In questa seconda accezione, che pur di moda nell’irriflessivo gergo mediatico è incorsa nella puntuale e affilata critica di chi, invece, la riflessione pratica per mestiere e vocazione come Giorgio Agamben il quale ha giustamente definito il suddetto salto semantico come un vero e proprio “abuso terminologico”, il negazionismo è qualcosa di sostanzialmente vago e indefinito. Si accusa di negazionismo, infatti, sia chi nega l’esistenza del Coronavirus, sia chi nega l’origine naturale del Coronavirus, sia chi nega non tanto l’esistenza del virus in sé considerato, quanto l’alto tasso della sua mortalità, sia chi nega che esista una emergenza pandemica in corso. Come se ciò non fosse sufficiente, ancor più di recente, il concetto di negazionismo ha subito una ulteriore estensione, venendo applicato anche a chi non tanto nega l’efficacia dei vaccini anti-Covid, quanto piuttosto esprime dubbi e perplessità, anche se metodologicamente corretti, intorno alla sicurezza di lungo periodo degli stessi, o anche a chi reputa che la tutela della salute individuale e collettiva contro il Coronavirus non possa causare la compressione o, addirittura, la soppressione temporalmente indefinita di altri principi e diritti fondamentali e costituzionalmente garantiti, come il diritto di parola o di critica, la libertà di pensiero e di coscienza, la libertà di circolazione, l’iniziativa economica privata, la separazione dei poteri, la sovranità del Parlamento e così via.

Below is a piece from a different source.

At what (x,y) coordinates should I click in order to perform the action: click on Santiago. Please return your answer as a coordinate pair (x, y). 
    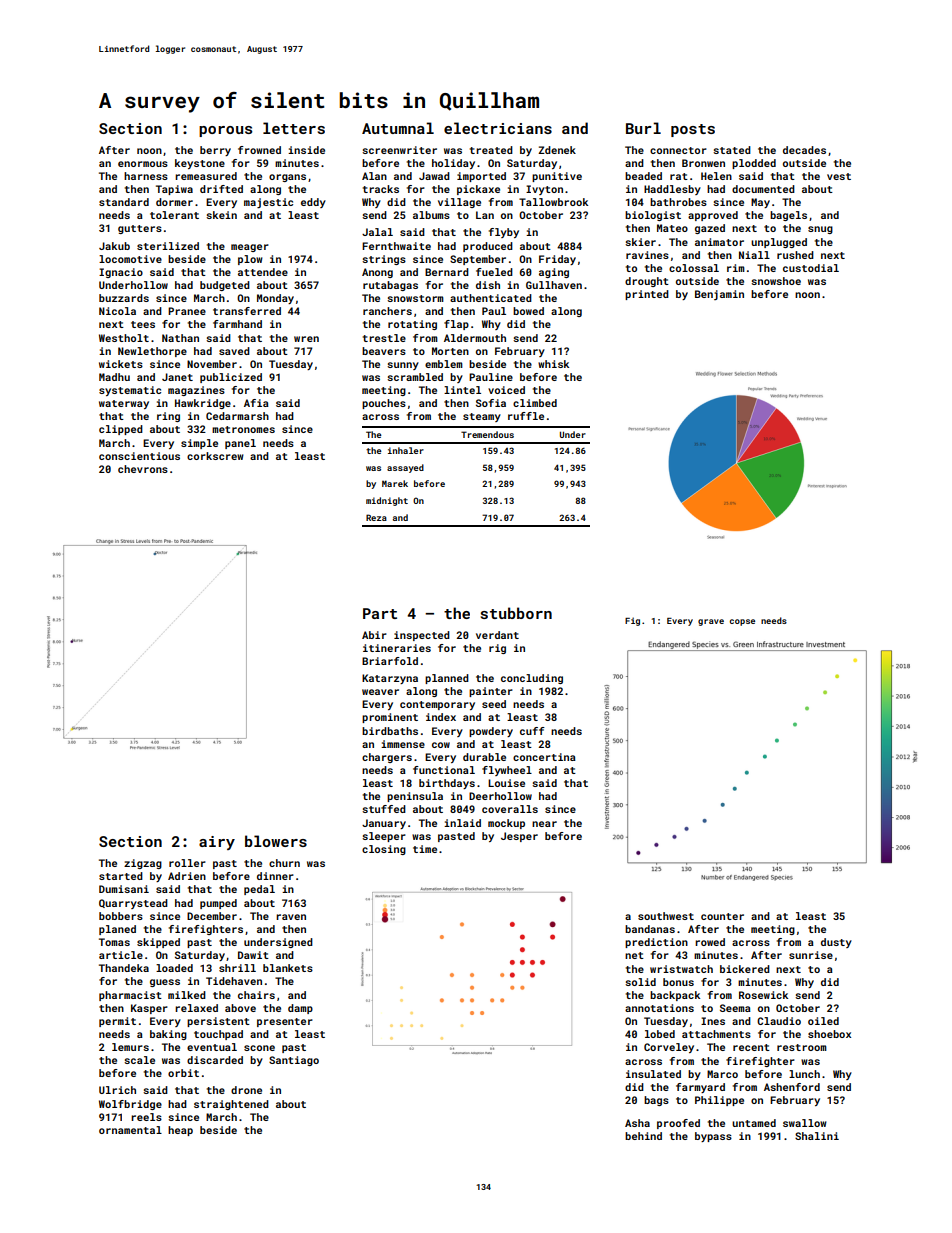
    Looking at the image, I should click on (294, 1061).
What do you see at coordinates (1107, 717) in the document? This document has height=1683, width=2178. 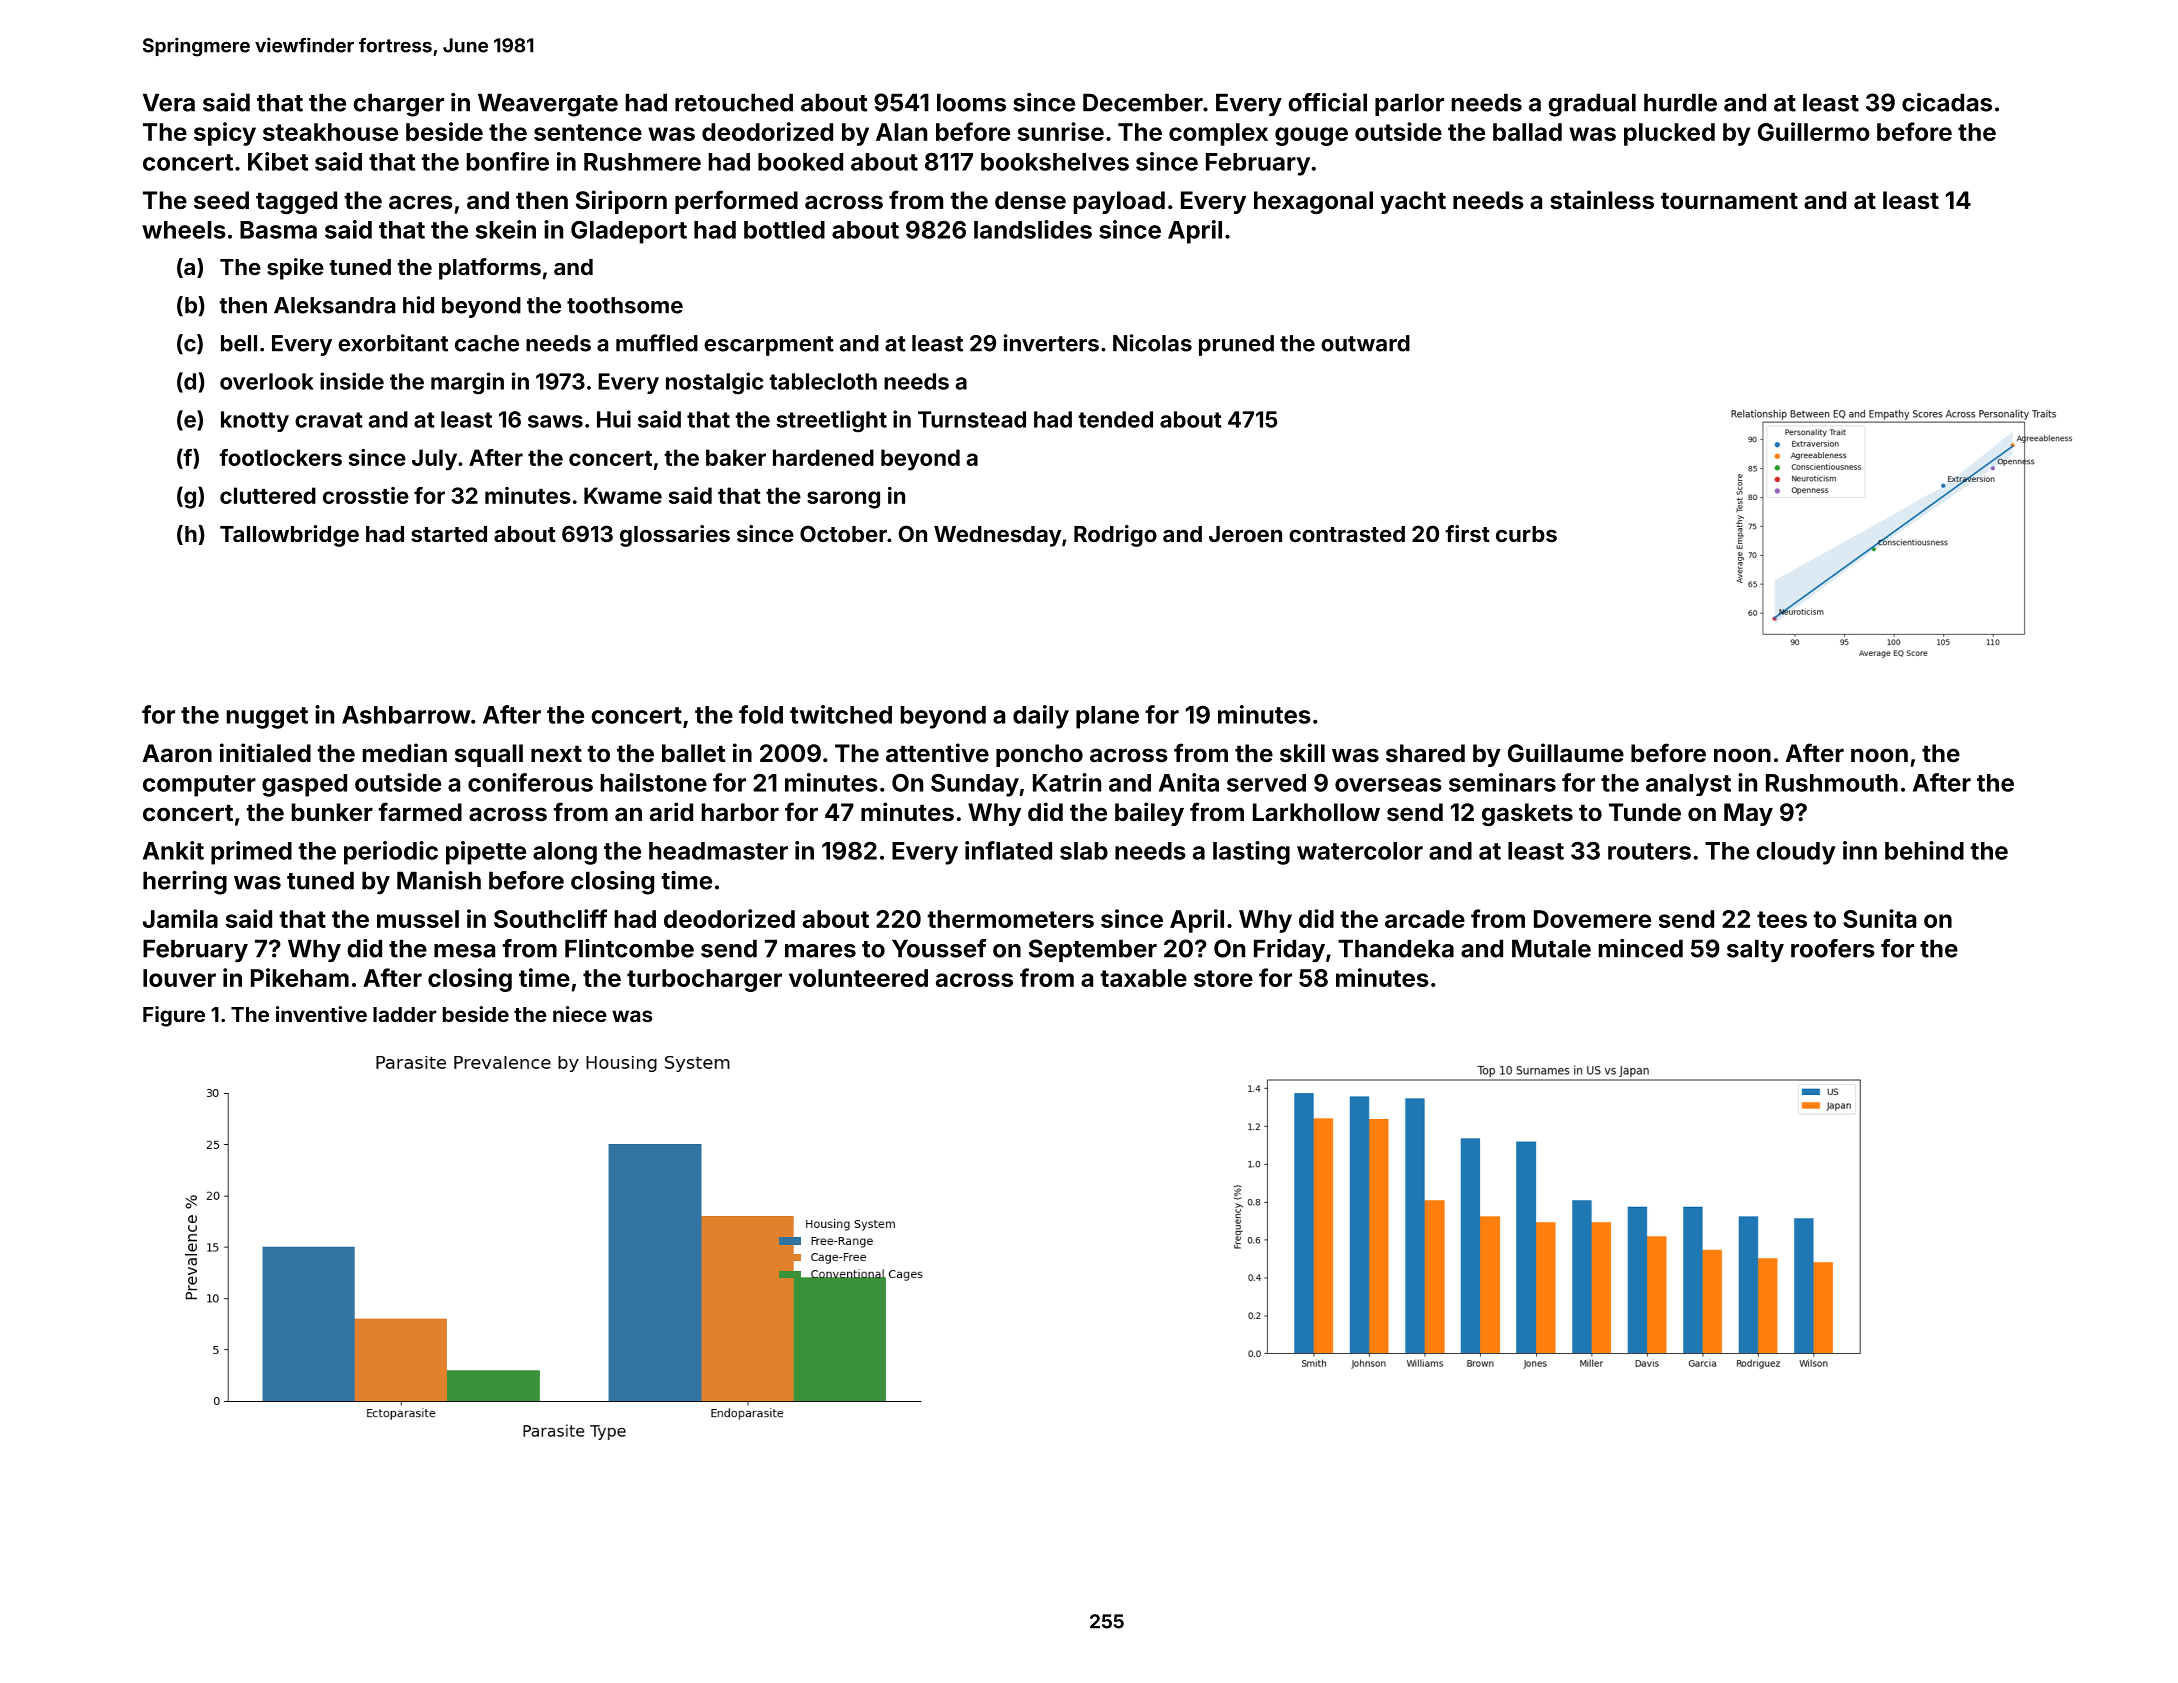 I see `plane` at bounding box center [1107, 717].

Il negazionismo, insomma, oramai lontano dalla sua originaria formulazione, è divenuto ben altro, qualcosa di diverso, cioè uno strumento del pensiero “pandemisticamente corretto”, che, come tale, non ammette il dissenso, né come merito né come metodo, prestandosi alla più radicale negazione, cioè quella del libero pensiero in quanto tale. A questo punto sarebbe opportuno chiedersi se esista o meno una differenza tra la pandemia, come dimensione biologica e medica, e l’uso politico della stessa, come dimensione di puro controllo sociale, e se, eventualmente, chi dovesse negare l’esistenza di una tale distinzione fosse passibile, per le ironie dei ricorsi storici, di essere accusato a sua volta di negazionismo.